Saturday, March 9, 2019

Captain Marvel - Review


Captain Marvel

Academy Award winner Brie Larson (“The Room”) and Samuel L. Jackson star in the next evolution in what appears to be an endless array American comic books published by Marvel Comics and created by Stan Lee. This latest effort called “Captain Marvel” (a female superhero for a change) is an extraterrestrial Kree warrior who finds herself caught in the middle of an intergalactic battle between her people and the Skrulls. Living on Earth in 1995, she keeps having recurring memories of another life as U.S. Air Force pilot Carol Danvers. With help from Nick Fury, Captain Marvel tries to uncover the secrets of her past while harnessing her special superpowers to end the war with the evil Skrulls.

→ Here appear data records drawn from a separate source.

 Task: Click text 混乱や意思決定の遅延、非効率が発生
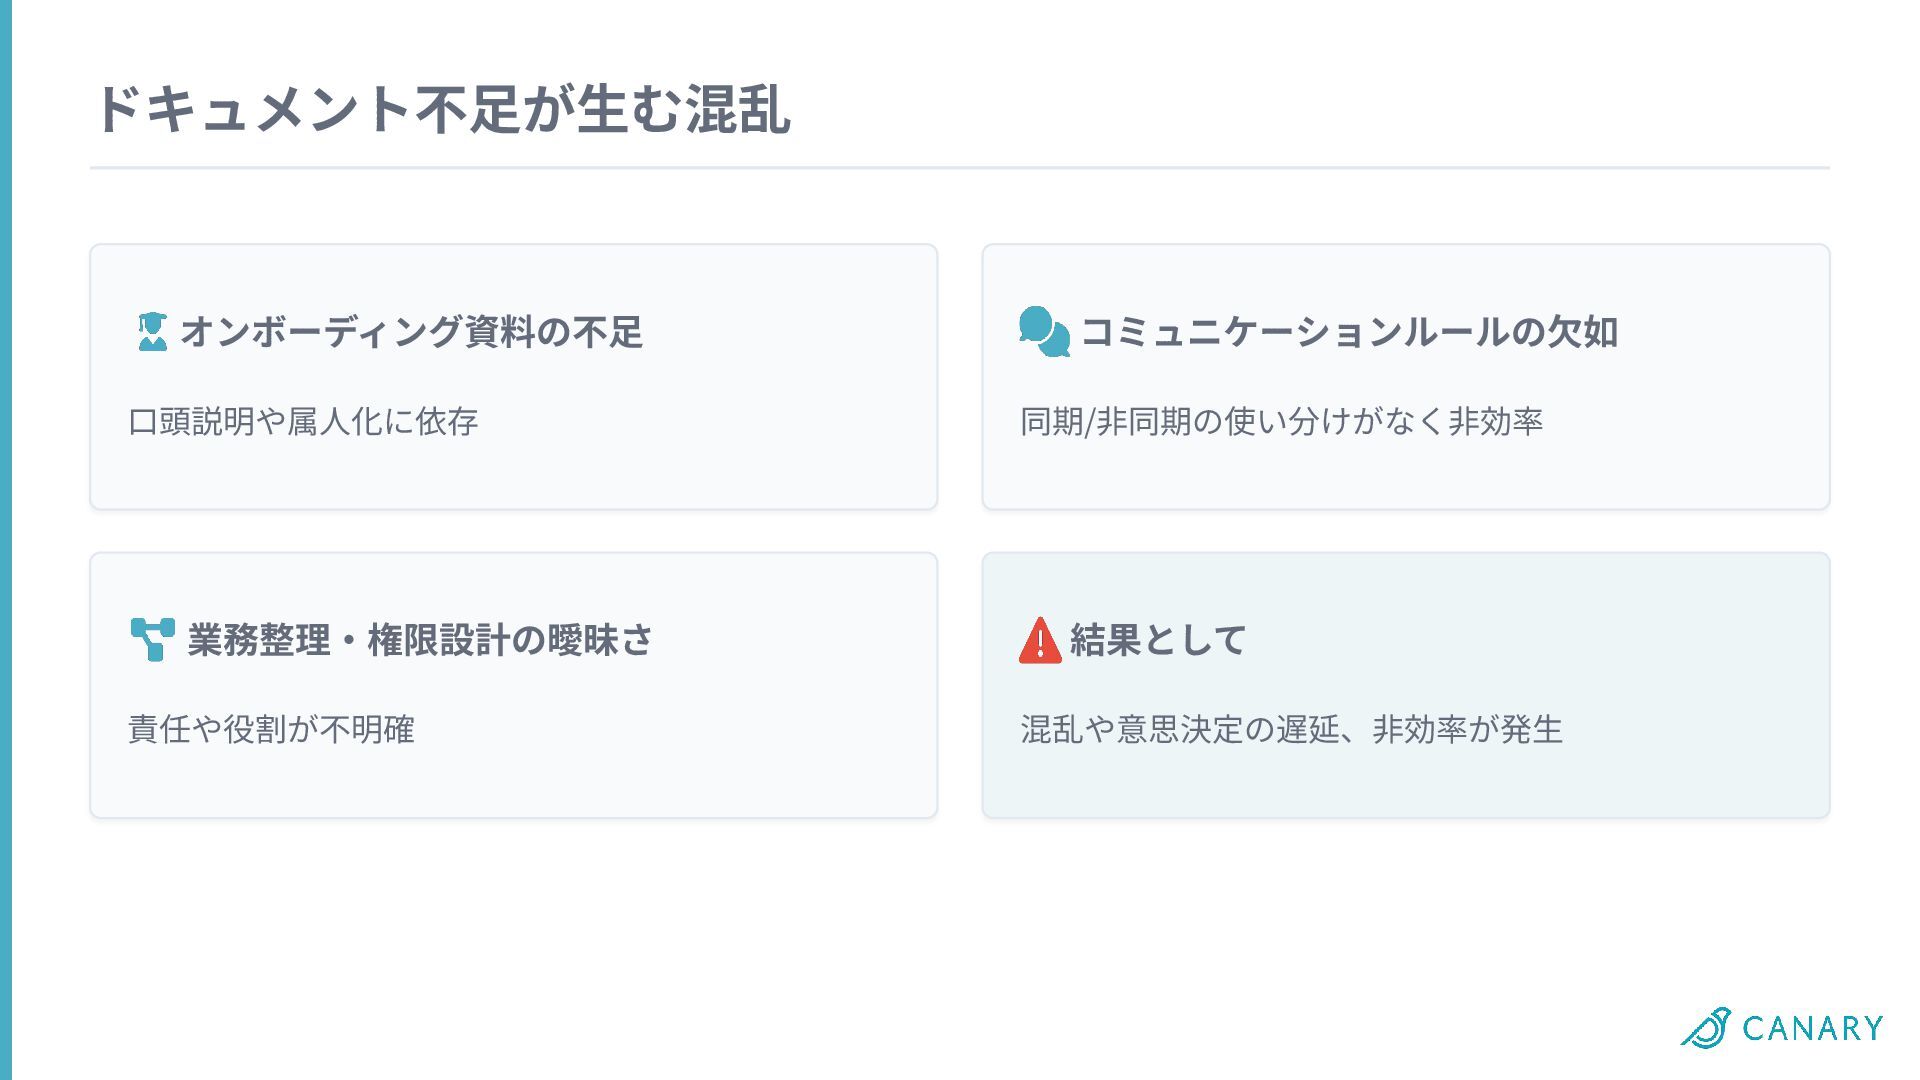click(1291, 730)
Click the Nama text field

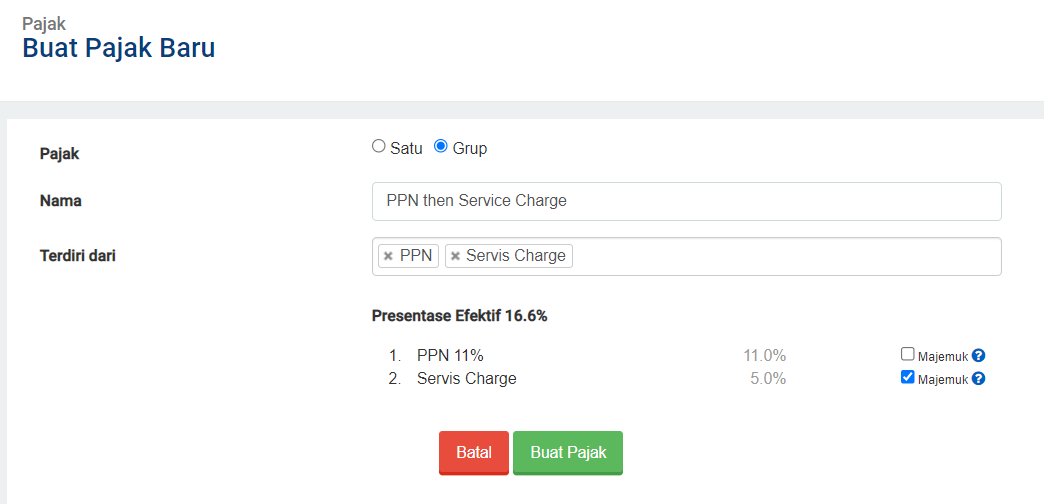coord(686,201)
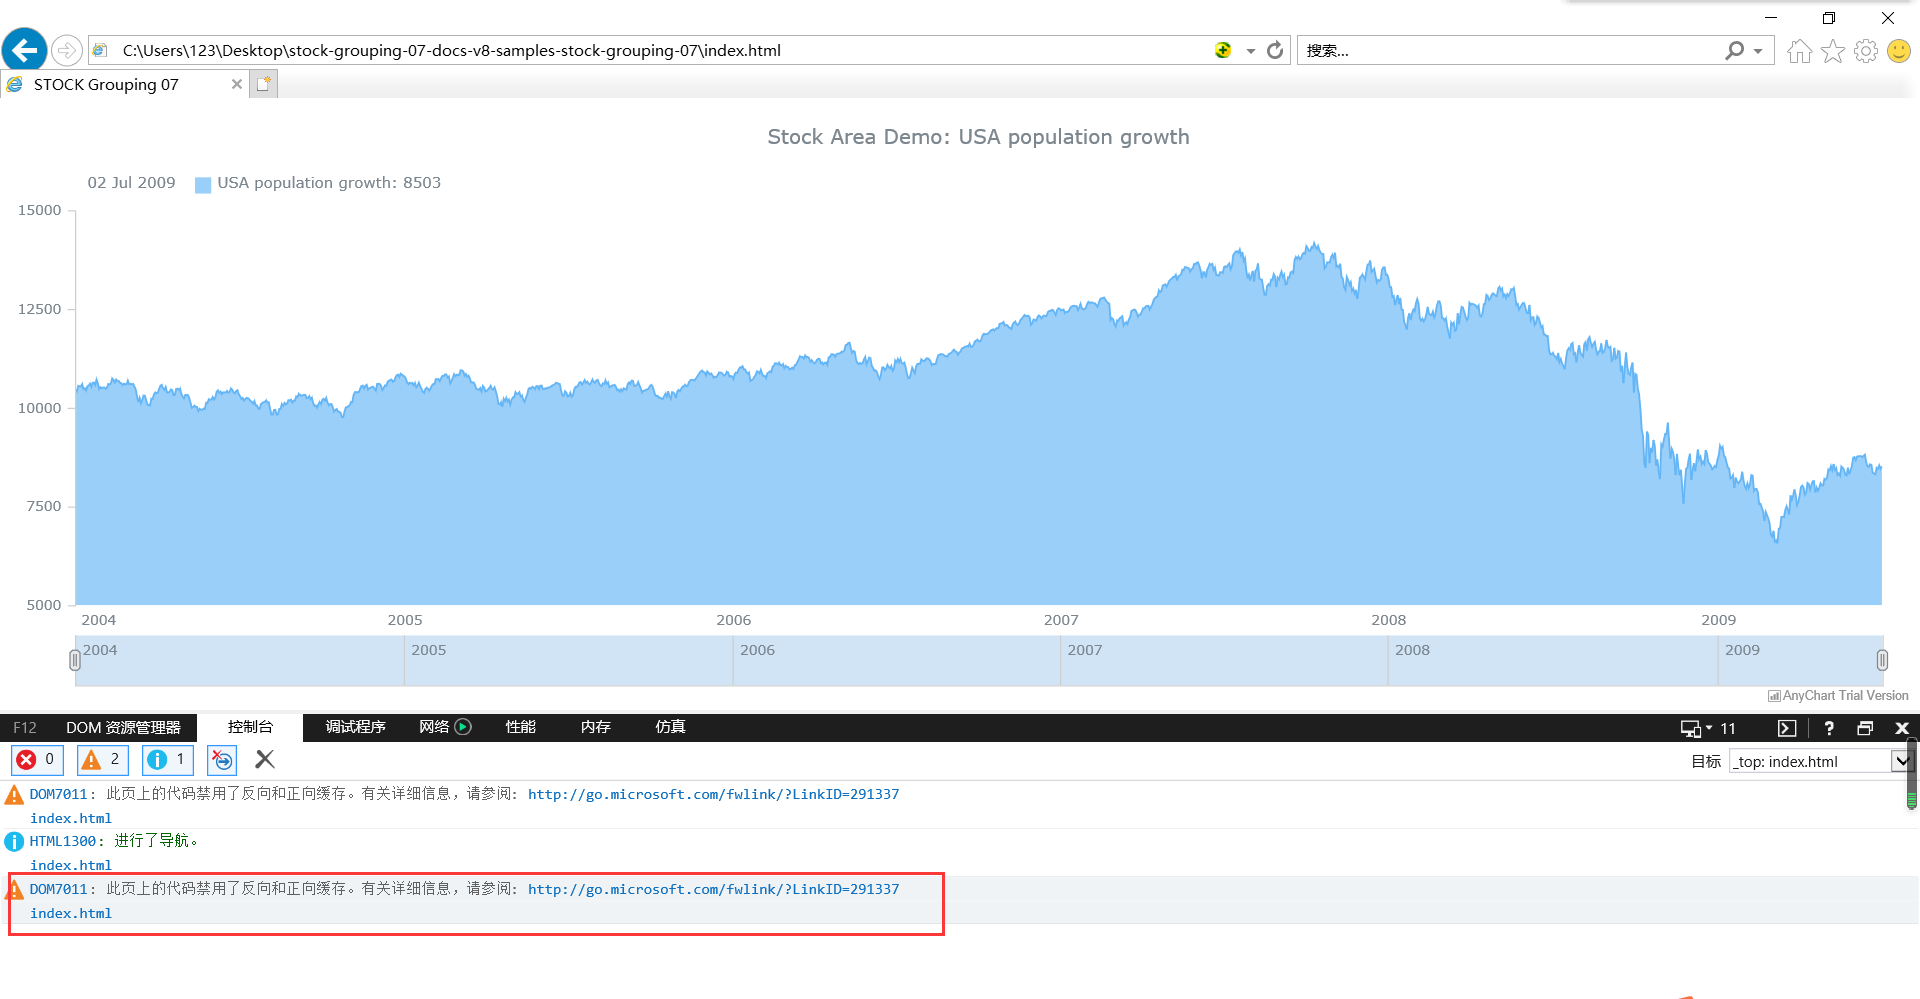Switch to the 调试程序 tab
Image resolution: width=1920 pixels, height=999 pixels.
click(355, 727)
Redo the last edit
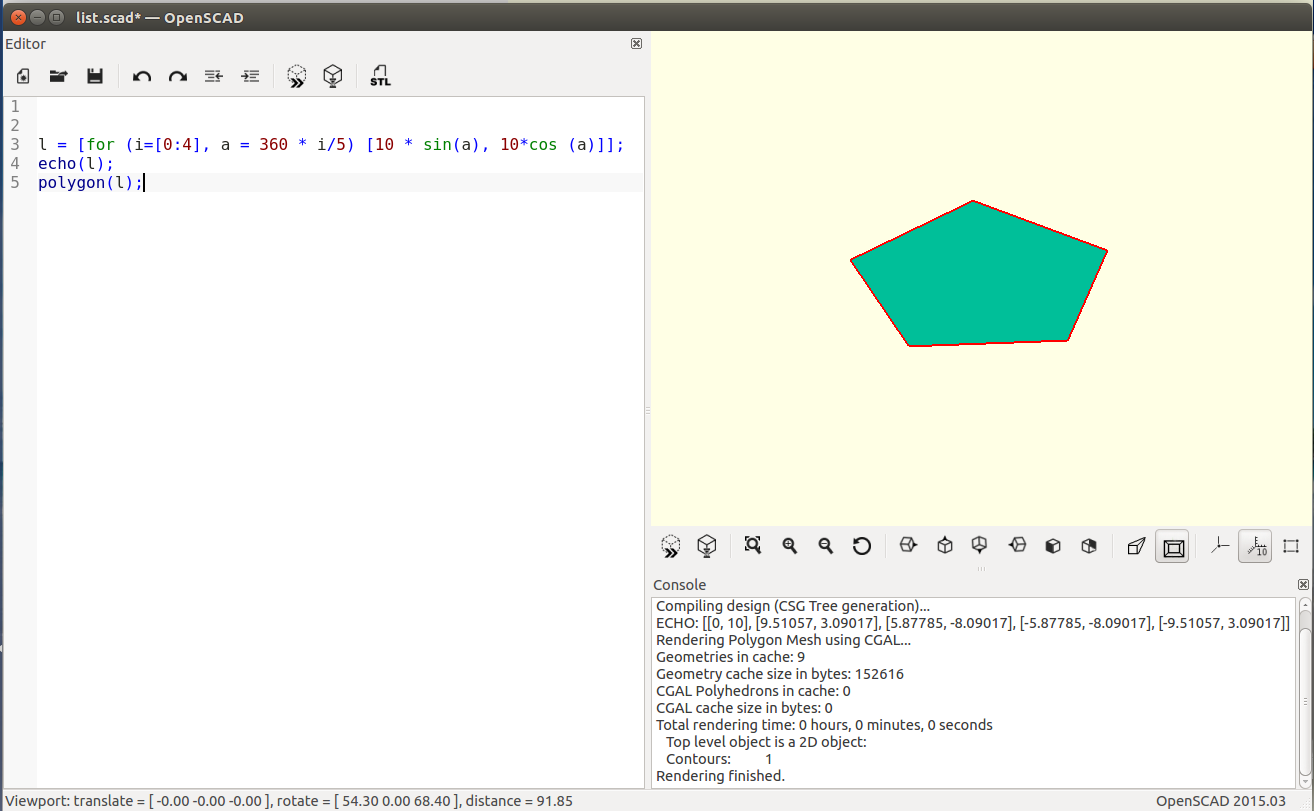The image size is (1314, 811). (178, 76)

REVIEW: Captain Marvel stands out for one important reason and that is given I had no peripheral prior knowledge of the character and her super powers I was indeed impressed with how the directors made her back story and the evolution of her super power rather easy to understand from the onset.

I am not a fan of comic books and I was worried I would be lost in the minutiae and nuance of some insider details - knowledge that only the true die hard comic book fans would have. But I soon realized in the film that this screen adaptation plot was going to be very struggle free viewing thanks to the effort of fuel Directors Anna Boden and Ryan Fleck who moved the film along with good pace, lots of clarity and overall made it a solid coherent entertainment experience for all of its 2:05 minute running time.

Brie Larson and Sam Jackson have loads of on screen chemistry as we get to see how they work effectively in saving the universe together. We also see them delve separably into subplots of how her human character Carol Danvers struggled to reconcile her having mysterious flash backs of a previous life and how Jackson’s Nick Fury younger more mischievous light hearted side evolved into the more stoic serious minded black eye patch leather trench coat wearing icon. Jackson was especially effective playing the younger Fury with a performance that was kind of a hybrid form of both his “Die Hard with a Vengeance” character Zeus Carver and his “Pulp Fiction” Jules Winnfield. He was a great source of well-timed stinging dagger like humor and equally genuine self-deprecating comic relief. Actually the whole film had surprisingly far more humor that your typical comic book character driven film as the plot moved rather adroitly along from action to serious dramatic moments to action to rather cleaver moments to action to rather down right super funny moments.

This Marvel Comic Book Hero effort really doesn't break any new ground per-se, as there are plenty of the standard running, aerial chases, jumping, fighting, body slamming, humans flying and flashes of brilliant lights blowing stuff up. But in the aggregate this film has enough of the “right stuff” as a smart genuinely compelling stand-alone film that assuredly will be offering up many more sequels to come.

Captain Marvel is fun and well worth seeing. To be sure, have ”No Doubt”………..You  can take this pink ribbon off her eyes as she’s “not just a girl”.